Class-action suit filed against dog food manufacturer after 7 On Your ... - WJLA

Class-action suit filed against dog food manufacturer after 7 On Your ... - WJLA

Class action suit filed against dog food manufacturer after 7 On Your Side investigation. (ABC7)

More action today as a result of an ABC7 investigation that exposed the euthanasia drug, pentobarbital, in the national brand pet food, Gravy Train.

The class action lawsuit was filed in a US District Court in California against "Big Heart Brands," owned by Smucker’s and the maker of Gravy Train.

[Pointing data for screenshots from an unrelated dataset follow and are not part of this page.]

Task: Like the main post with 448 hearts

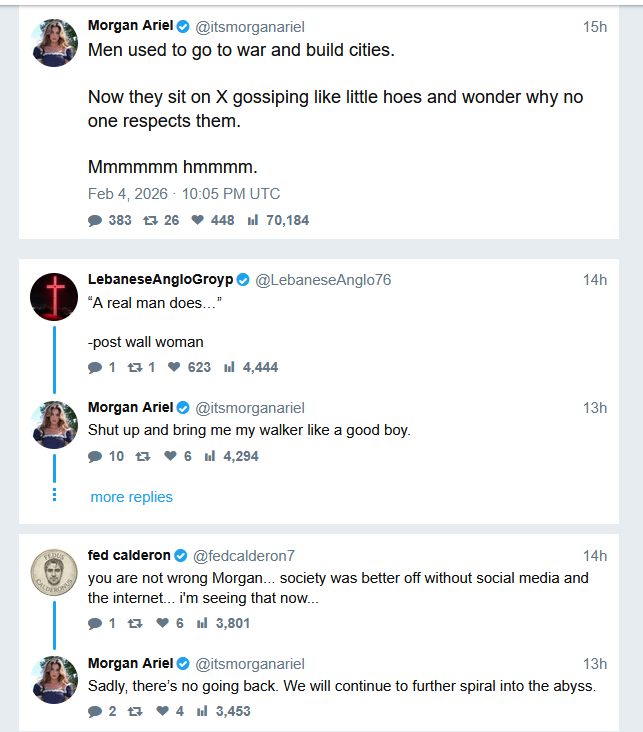Action: [x=198, y=220]

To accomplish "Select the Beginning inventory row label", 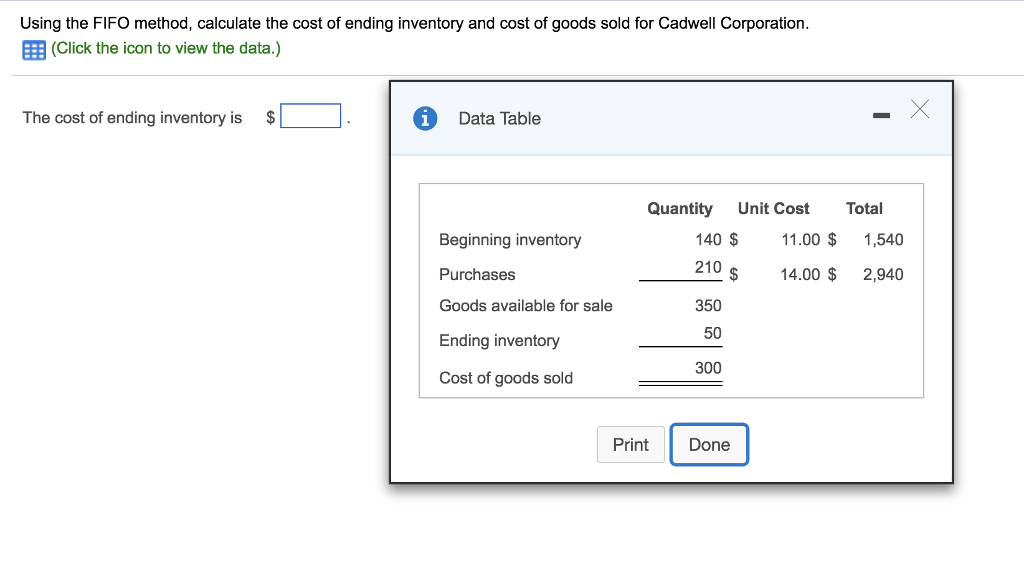I will point(510,239).
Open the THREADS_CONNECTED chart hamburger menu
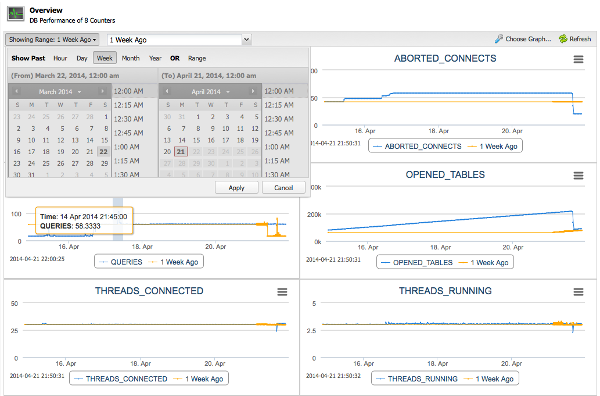Viewport: 600px width, 396px height. tap(282, 292)
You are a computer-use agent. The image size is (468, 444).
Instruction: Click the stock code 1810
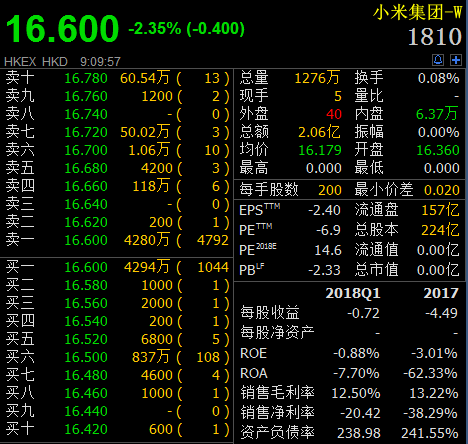point(435,36)
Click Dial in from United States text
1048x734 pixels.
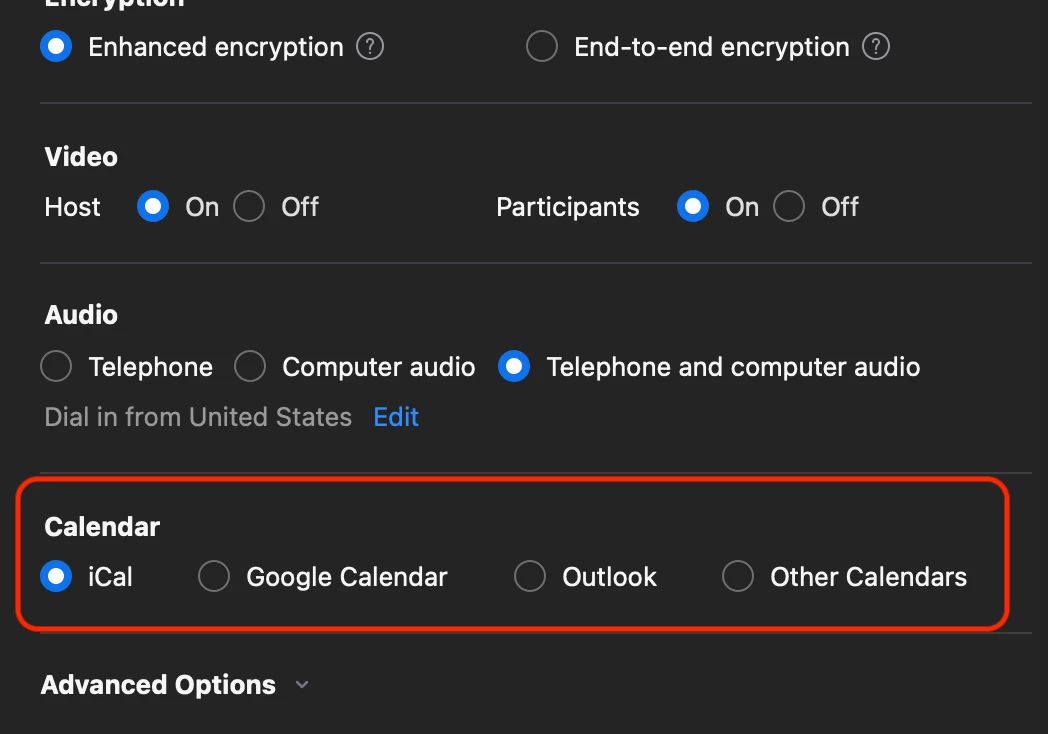[x=198, y=417]
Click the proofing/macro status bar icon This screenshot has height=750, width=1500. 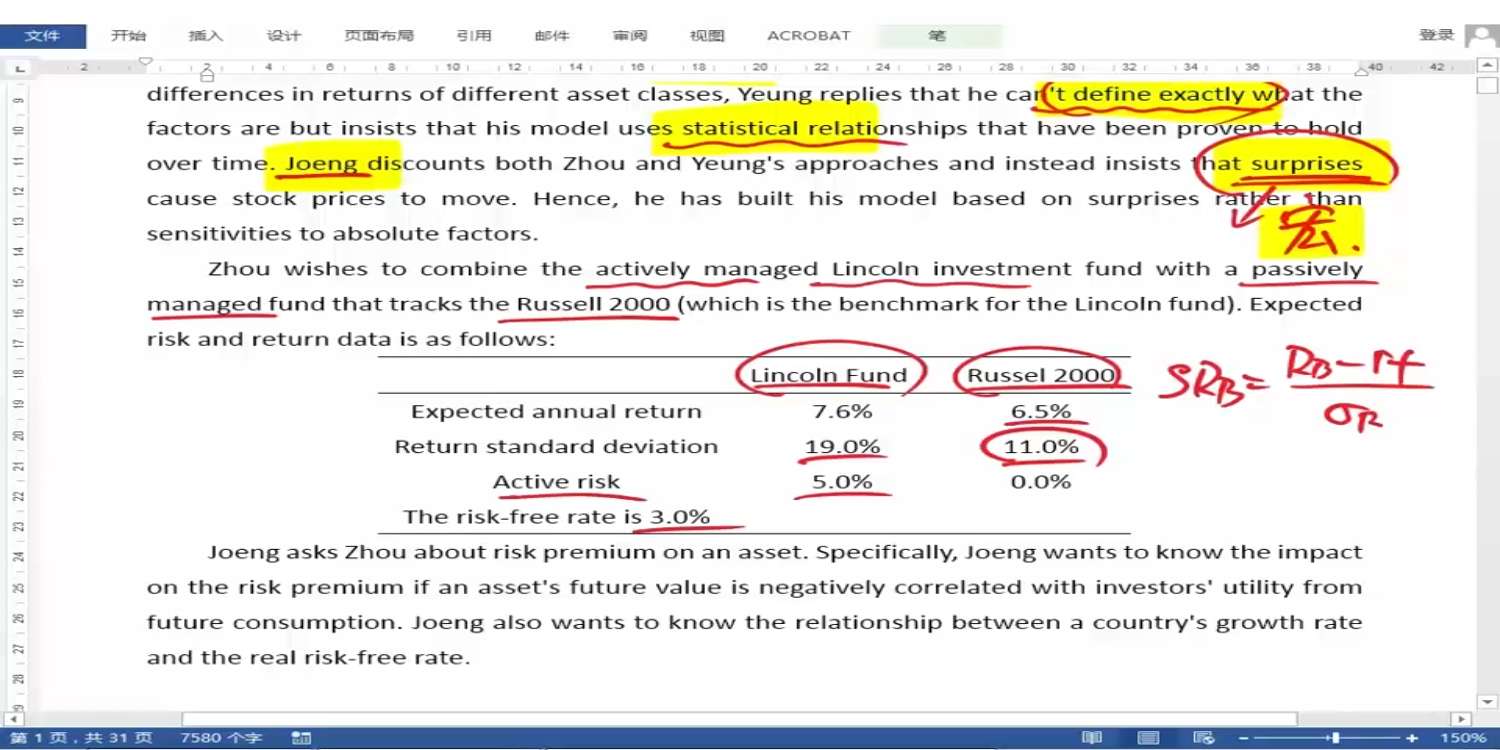pyautogui.click(x=301, y=738)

Big Heart Brands is also the maker of Meow Mix, Milk Bone, Kibbles’n Bits, 9 Lives, Natural Balance, Pup-Peroni, Gravy Train, Nature’s Recipe, Canine Carry Outs, Milo’s Kitchen, Alley Cat, Jerky Treats, Meaty Bone, Pounce and Snausages.

The suit alleges the company "knowingly, recklessly and/or negligently is selling contaminated dog food containing pentobarbital, a substance largely used to euthanize animals."

As pointed out in our initial investigation, pentobarbital would never be used on animals intended for food, as that would be illegal.

So where is it coming from?

“It comes from euthanasia of animals using that euthanasia drug. If they say it doesn't come from dogs, cats and horses where does it come from? It doesn't come from outer space,” says Dr. Nicholas Dodman, Chief Scientific Officer for the Center for Canine Behavior Studies and Former Director of the Animal Behavior Program and Tufts University.

Also today, on the Gravy Train website, a new posting for consumers.

The company says no euthanized animals or pets are in their food per AAFCO standards.

Sounds official, but AAFCO is an industry association that is neither governmental, nor regulatory.

AAFCO has definitions for ingredients that consumers are not privy to, unless you buy its official book at a cost of $100 per year.

For example, in the AAFCO book under “Official Names and Definitions of Feed Ingredients,” meat and bone meal is defined as "the rendered product from mammal tissues." The question is what mammals and from where did they come?

AAFCO defines “adulterated ingredients” via standards in the Federal Food Drug and Cosmetics Act – which is in part, “an animal which has died otherwise than by slaughter.” But that Act is goes willfully unenforced by the FDA, by the agency’s own admission in its Compliance Policy.